# Page text:
━━━

Do you make tests with blktests after your patches are applied with the 
latest kernel?

Zhu Yanjun

> 
> Thanks,
> Daisuke Matsuda
> 
>>
>> Zhu Yanjun
>>
>>>
>>> I'm reluctant to dig a deeper hold until it is done?
>>>
>>> Thanks,
>>> Jason
>
Daisuke Matsuda (Fujitsu) Dec. 14, 2023, 5:55 a.m. UTC | #5
On Wed, Dec 13, 2023 3:08 AM Zhu Yanjun wrote:
> 在 2023/12/7 14:37, Daisuke Matsuda (Fujitsu) 写道:
> > On Tue, Dec 5, 2023 10:51 AM Zhu Yanjun wrote:
> >>
> >> 在 2023/12/5 8:11, Jason Gunthorpe 写道:
> >>> On Thu, Nov 09, 2023 at 02:44:45PM +0900, Daisuke Matsuda wrote:
> >>>>
> >>>> Daisuke Matsuda (7):
> >>>>     RDMA/rxe: Always defer tasks on responder and completer to workqueue
> >>>>     RDMA/rxe: Make MR functions accessible from other rxe source code
> >>>>     RDMA/rxe: Move resp_states definition to rxe_verbs.h
> >>>>     RDMA/rxe: Add page invalidation support
> >>>>     RDMA/rxe: Allow registering MRs for On-Demand Paging
> >>>>     RDMA/rxe: Add support for Send/Recv/Write/Read with ODP
> >>>>     RDMA/rxe: Add support for the traditional Atomic operations with ODP
> >>>
> >>> What is the current situation with rxe? I don't recall seeing the bugs
> >>> that were reported get fixed?
> >
> > Well, I suppose Jason is mentioning "blktests srp/002 hang".
> > cf. https://lore.kernel.org/linux-rdma/dsg6rd66tyiei32zaxs6ddv5ebefr5vtxjwz6d2ewqrcwisogl@ge7jzan7dg5u/T/
> >
> > It is likely to be a timing issue. Bob reported that "siw hangs with the debug kernel",
> > so the hang looks not specific to rxe.

━━━

# Supplied information:
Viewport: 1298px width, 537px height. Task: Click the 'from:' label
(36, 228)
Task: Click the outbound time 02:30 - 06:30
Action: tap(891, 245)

━━━

# Prompt:
Reproduce the RDMA/rxe mailing-list thread shown above in full, with every line, quote marker, and character unchanged.

# Exercise solution:
Do you make tests with blktests after your patches are applied with the 
latest kernel?

Zhu Yanjun

> 
> Thanks,
> Daisuke Matsuda
> 
>>
>> Zhu Yanjun
>>
>>>
>>> I'm reluctant to dig a deeper hold until it is done?
>>>
>>> Thanks,
>>> Jason
>
Daisuke Matsuda (Fujitsu) Dec. 14, 2023, 5:55 a.m. UTC | #5
On Wed, Dec 13, 2023 3:08 AM Zhu Yanjun wrote:
> 在 2023/12/7 14:37, Daisuke Matsuda (Fujitsu) 写道:
> > On Tue, Dec 5, 2023 10:51 AM Zhu Yanjun wrote:
> >>
> >> 在 2023/12/5 8:11, Jason Gunthorpe 写道:
> >>> On Thu, Nov 09, 2023 at 02:44:45PM +0900, Daisuke Matsuda wrote:
> >>>>
> >>>> Daisuke Matsuda (7):
> >>>>     RDMA/rxe: Always defer tasks on responder and completer to workqueue
> >>>>     RDMA/rxe: Make MR functions accessible from other rxe source code
> >>>>     RDMA/rxe: Move resp_states definition to rxe_verbs.h
> >>>>     RDMA/rxe: Add page invalidation support
> >>>>     RDMA/rxe: Allow registering MRs for On-Demand Paging
> >>>>     RDMA/rxe: Add support for Send/Recv/Write/Read with ODP
> >>>>     RDMA/rxe: Add support for the traditional Atomic operations with ODP
> >>>
> >>> What is the current situation with rxe? I don't recall seeing the bugs
> >>> that were reported get fixed?
> >
> > Well, I suppose Jason is mentioning "blktests srp/002 hang".
> > cf. https://lore.kernel.org/linux-rdma/dsg6rd66tyiei32zaxs6ddv5ebefr5vtxjwz6d2ewqrcwisogl@ge7jzan7dg5u/T/
> >
> > It is likely to be a timing issue. Bob reported that "siw hangs with the debug kernel",
> > so the hang looks not specific to rxe.